Des manifestants réunis sous le slogan "Un autre monde est possible’’, l’ensemble est festif, coloré et la discussion est de mise. "Des milliers de personnes sont venues aujourd’hui dire qu’elles n’attendent rien du G 8. Ou pire, qu’elles n’en attendent rien de bon", avait déclaré plus tôt, lors d’un point presse, Werner Rätz, d’Attac Deuschland.

Comme le rappelle Courrier International  : "La gauche altermondialiste n’est pas la seule à se mobiliser contre le sommet des 6 au 8 juin à Heiligendamm. Les néonazis du NPD en font un exercice d’entraînement avant les législatives de 2009."
Ainsi, Stefan Koester, le très critiqué responsable régional du Parti nationaliste allemand (NPD), avait appelé à une marche à laquelle devraient participer plus de 1 000 militants nazisde toute l’Allemagne, à Schwerin (capitale du Mecklembourg) ce matin.
"Le défilé a dans un premier temps été banni par la mairie à la demande de la police qui craignait des heurts avec l’ alliance antifasciste locale", rapporte Le Figaro sur son site internet, avant de poursuivre, énigmatique : "Il a pourtant été autorisé hier par une instance supérieure, quoique sur un trajet moins central". Des procédures d’appels des deux camps sont en cours.
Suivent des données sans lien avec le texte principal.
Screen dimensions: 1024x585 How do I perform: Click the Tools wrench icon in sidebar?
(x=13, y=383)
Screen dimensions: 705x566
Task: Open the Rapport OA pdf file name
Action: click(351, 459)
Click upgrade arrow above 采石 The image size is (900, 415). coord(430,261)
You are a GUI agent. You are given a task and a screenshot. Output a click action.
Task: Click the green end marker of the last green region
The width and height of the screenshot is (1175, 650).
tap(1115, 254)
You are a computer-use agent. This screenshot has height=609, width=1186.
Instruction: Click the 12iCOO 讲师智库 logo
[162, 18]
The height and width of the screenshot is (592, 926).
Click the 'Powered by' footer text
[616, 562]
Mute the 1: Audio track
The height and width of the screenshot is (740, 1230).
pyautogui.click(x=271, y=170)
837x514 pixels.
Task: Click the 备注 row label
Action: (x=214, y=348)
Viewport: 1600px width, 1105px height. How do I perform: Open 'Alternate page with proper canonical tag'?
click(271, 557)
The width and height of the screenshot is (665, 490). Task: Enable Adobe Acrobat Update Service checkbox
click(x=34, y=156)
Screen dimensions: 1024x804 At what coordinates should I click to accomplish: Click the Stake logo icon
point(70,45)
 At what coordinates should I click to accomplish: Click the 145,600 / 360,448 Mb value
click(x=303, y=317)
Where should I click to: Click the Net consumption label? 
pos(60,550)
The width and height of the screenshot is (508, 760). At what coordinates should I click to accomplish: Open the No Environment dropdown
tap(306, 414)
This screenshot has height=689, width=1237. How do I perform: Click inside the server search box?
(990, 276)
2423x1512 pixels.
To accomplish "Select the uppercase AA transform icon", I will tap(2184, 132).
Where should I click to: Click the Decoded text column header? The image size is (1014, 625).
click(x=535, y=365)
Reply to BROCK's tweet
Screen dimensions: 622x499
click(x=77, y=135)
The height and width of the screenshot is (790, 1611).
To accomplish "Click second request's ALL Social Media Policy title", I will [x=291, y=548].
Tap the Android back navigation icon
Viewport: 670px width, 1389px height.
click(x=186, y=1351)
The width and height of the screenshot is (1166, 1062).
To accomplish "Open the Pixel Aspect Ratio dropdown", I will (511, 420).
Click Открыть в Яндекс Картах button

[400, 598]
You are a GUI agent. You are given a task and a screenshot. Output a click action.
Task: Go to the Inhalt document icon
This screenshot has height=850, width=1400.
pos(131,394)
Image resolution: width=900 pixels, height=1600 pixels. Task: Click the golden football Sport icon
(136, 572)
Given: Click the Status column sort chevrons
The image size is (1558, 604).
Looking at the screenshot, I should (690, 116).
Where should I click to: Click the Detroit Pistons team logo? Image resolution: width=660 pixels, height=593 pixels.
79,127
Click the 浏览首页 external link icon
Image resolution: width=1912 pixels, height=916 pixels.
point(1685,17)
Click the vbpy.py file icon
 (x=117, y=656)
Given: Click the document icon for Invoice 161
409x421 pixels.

D’après une analyse issue du site be.novopress.info, "pour les stratèges du NPD, les manifestations anti-G8 servent également un autre but. Ils veulent préparer leurs troupes aux prochaines élections à l’échelle du pays, confie Jens Pühse, chef de l’organisation du parti au plan national".

Rostock s’apprête à subir une semaine de violentes manifestations anti-G8 (Le Temps)

Le G8, ce cercle de Vienne, pour sa 33e édition s’annonce d’ores et déjà le lieu de tous les conflits. D’autant que la trainée de poudre est toujours sur le point de prendre feu. En Allemagne... ou ailleurs. En France, par exemple, à Carhaix (Bretagne) , "un village d’irréductibles se met en place ce week-end (...) pour exprimer les opinions contre la pensée unique du capitalisme." (indy media). D’autant que les grands évènements d’ATTAC sont prévus pour très bientôt ; le "sommet alternatif" (du 5 au 7 juin), un blocus des huit le jour de l’ouverture (6 juin) et une dernière manifestation (7 juin), autant d’échéances qui sonnent le glas de la tranquillité dans le petit village d’Heiligendamm.